Despite Bircza’s small size and relative obscurity, I have come across a number of maps of this area in the course of my genealogy work. One map, a military-scale map of the Dobromil Region (Pas 50 Słup 35) printed in 1938 by the Wojskowy Instytut Geograficzny, is undoubtedly the most precise and most valuable. I have scanned the relevant parts and broken them up into sections which one can view below, and which can always be accessed by the ‘interactive map’ menu on the right sidebar of every page on the Bircza Online website.
A number of useful contemporary maps are available at the official Bircza website’s
map page. These and other maps are listed on the right side of this page and clicking on the name will load the map. Please remember that these maps are reproduced here for private genealogy use, since many are copyrighted by their makers and cannot be used for commercial use.

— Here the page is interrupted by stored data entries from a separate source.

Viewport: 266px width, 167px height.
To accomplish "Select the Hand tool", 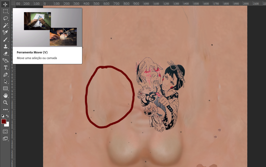I will [x=5, y=96].
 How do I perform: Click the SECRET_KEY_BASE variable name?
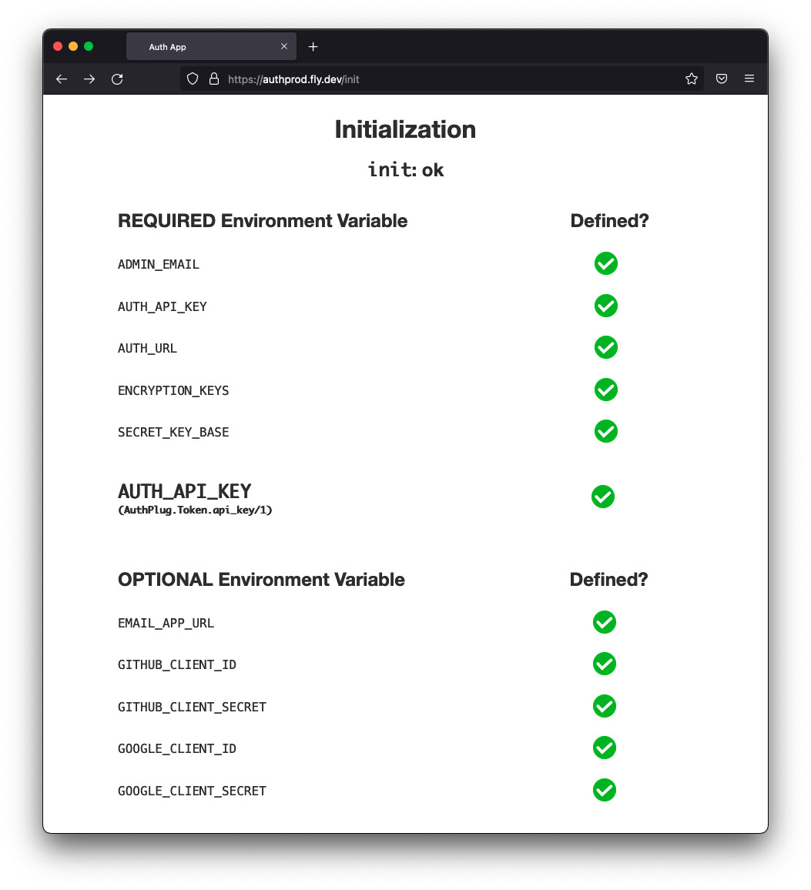tap(173, 433)
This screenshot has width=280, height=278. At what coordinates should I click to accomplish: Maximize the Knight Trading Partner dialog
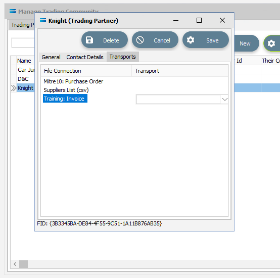click(x=199, y=20)
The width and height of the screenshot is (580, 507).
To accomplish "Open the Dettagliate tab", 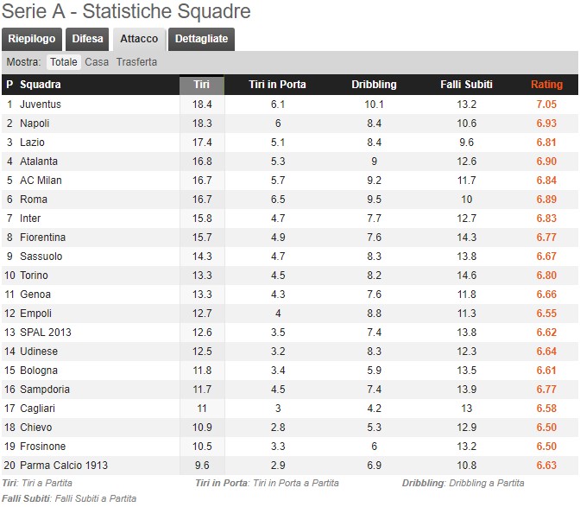I will tap(202, 39).
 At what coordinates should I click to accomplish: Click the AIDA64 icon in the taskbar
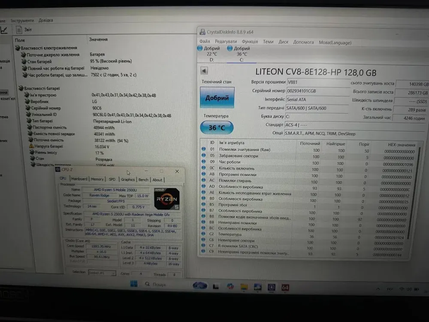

My grandfather, Jonas Lewental, set his recollections of Bircza to paper, drawing a thorough outline of the Bircza area in 1941, as he remembers it, including resident’s names and stores. Other yōts’ay Bircza are requested to do the same, so that Bircza, as it was before the Holocaust, can be remembered here forever. Please send me maps or other recollections of the town by emailing bircza@reproots.org.
Fellow Bircza researcher Chris Wozniak visited Bircza in 1998, and drew a diagramme of Bircza on his computer, showing the basic plan of the town. The map below is useful because it is very useful for pinpointing locations of pictures taken in the Bircza area and identifying the basic makeup of the town today. For more information on the map, please contact me or Chris.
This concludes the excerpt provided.